__Work request__:
Please copy, word for word, the lines of the listing below, starting at the line that contains "has height=900, width=1584." and ending at the line that contains "Looking at the image, I should click on (988, 136).". Leave out the pictures.

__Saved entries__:
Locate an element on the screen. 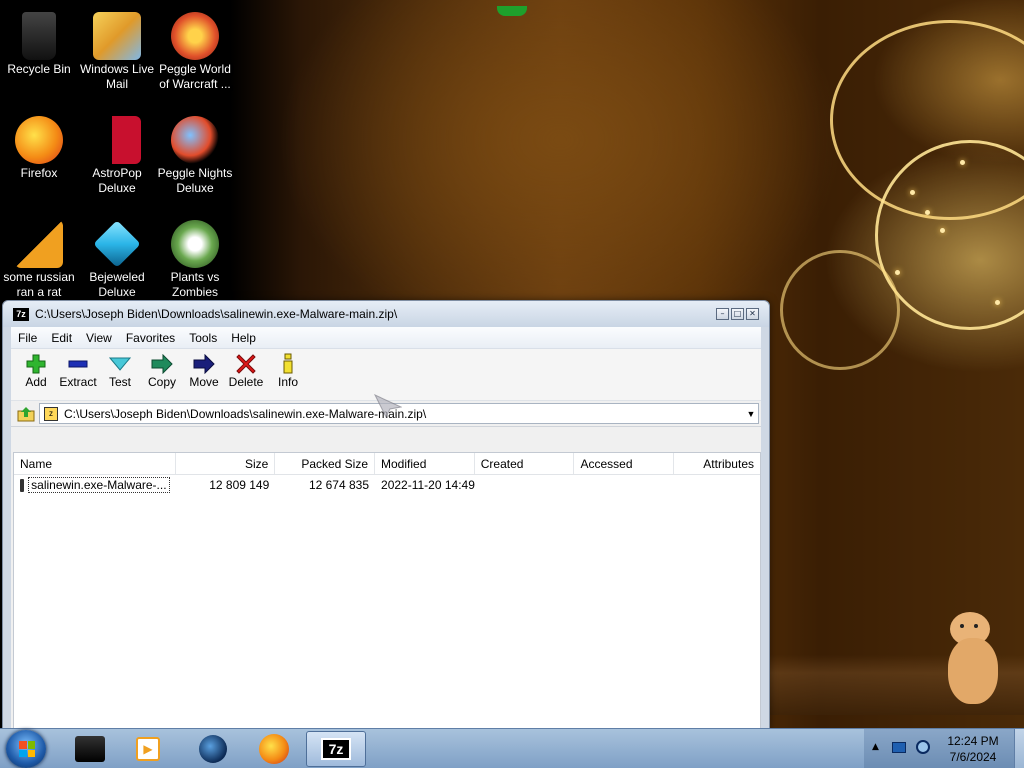 The height and width of the screenshot is (768, 1024). menu-tools: Tools is located at coordinates (203, 338).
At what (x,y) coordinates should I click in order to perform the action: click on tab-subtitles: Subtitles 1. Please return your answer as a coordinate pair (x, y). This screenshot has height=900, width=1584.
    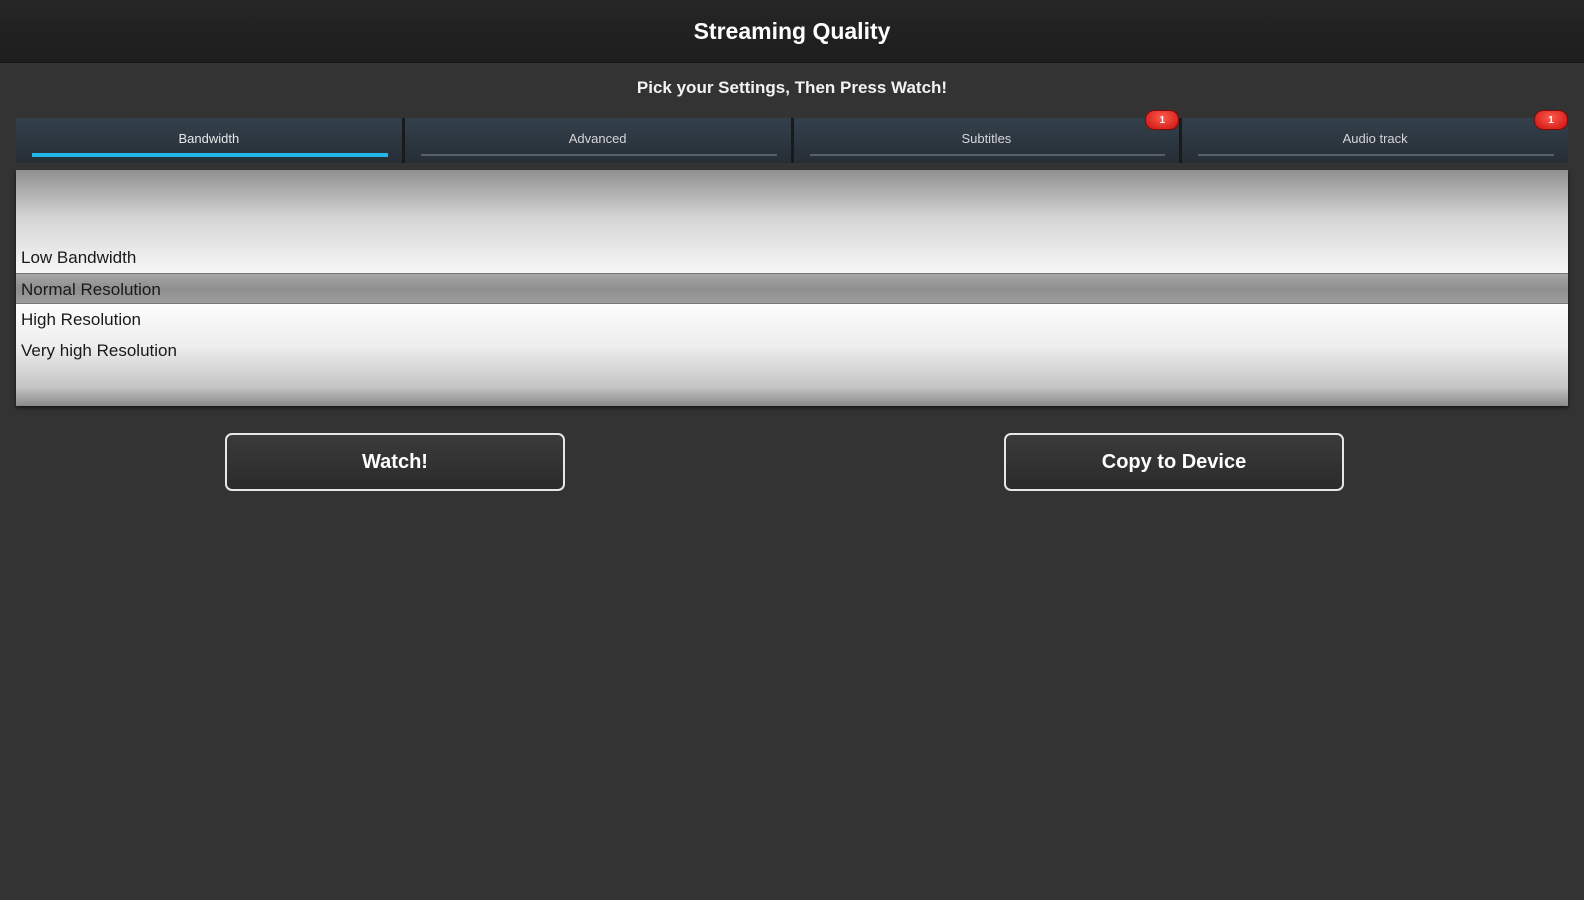
    Looking at the image, I should click on (988, 136).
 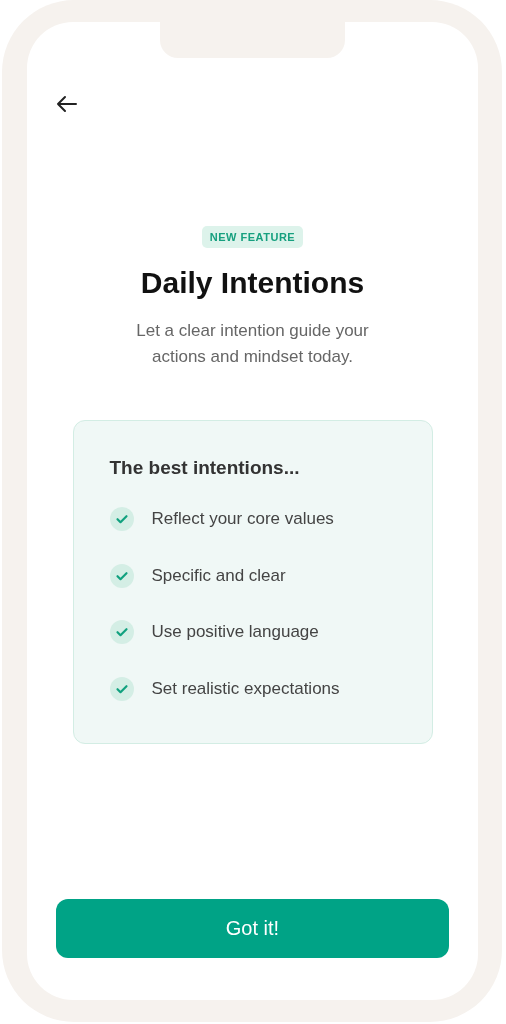 I want to click on tip-text: Specific and clear, so click(x=218, y=576).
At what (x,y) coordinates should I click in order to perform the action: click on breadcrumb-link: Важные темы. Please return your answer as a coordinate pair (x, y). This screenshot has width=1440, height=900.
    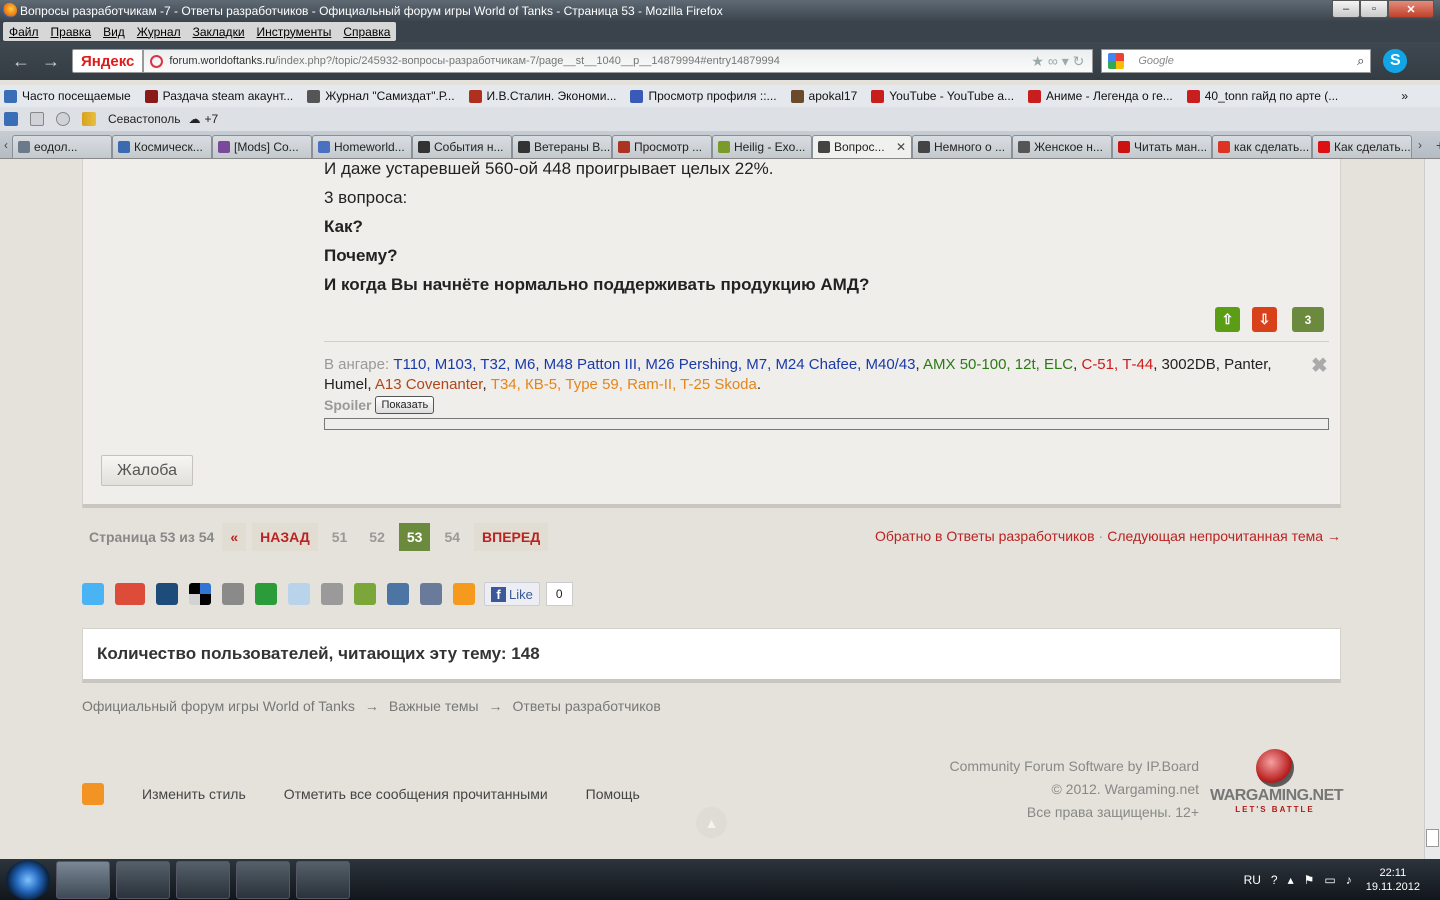
    Looking at the image, I should click on (434, 706).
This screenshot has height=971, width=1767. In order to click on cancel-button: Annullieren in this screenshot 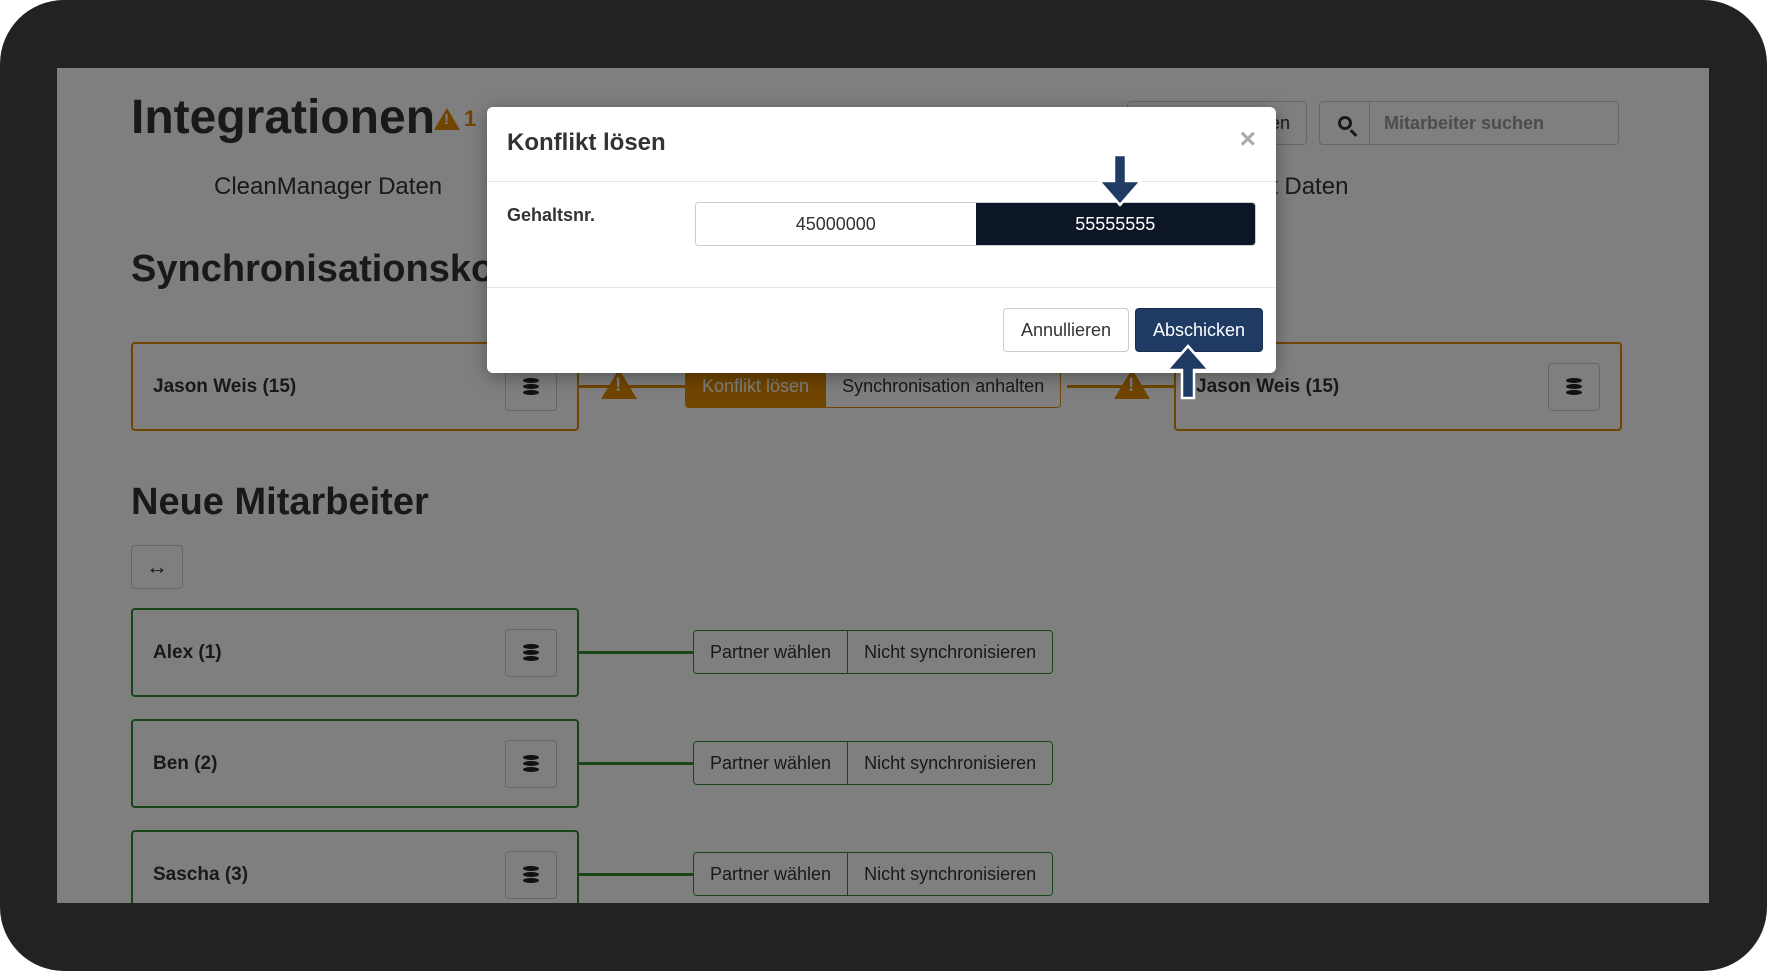, I will do `click(1066, 330)`.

__Exercise output__:
At what (x,y) coordinates should I click in order to perform the action: click on tab-subtitles: Subtitles 1. Please return your answer as a coordinate pair (x, y). This screenshot has height=900, width=1584.
    Looking at the image, I should click on (988, 136).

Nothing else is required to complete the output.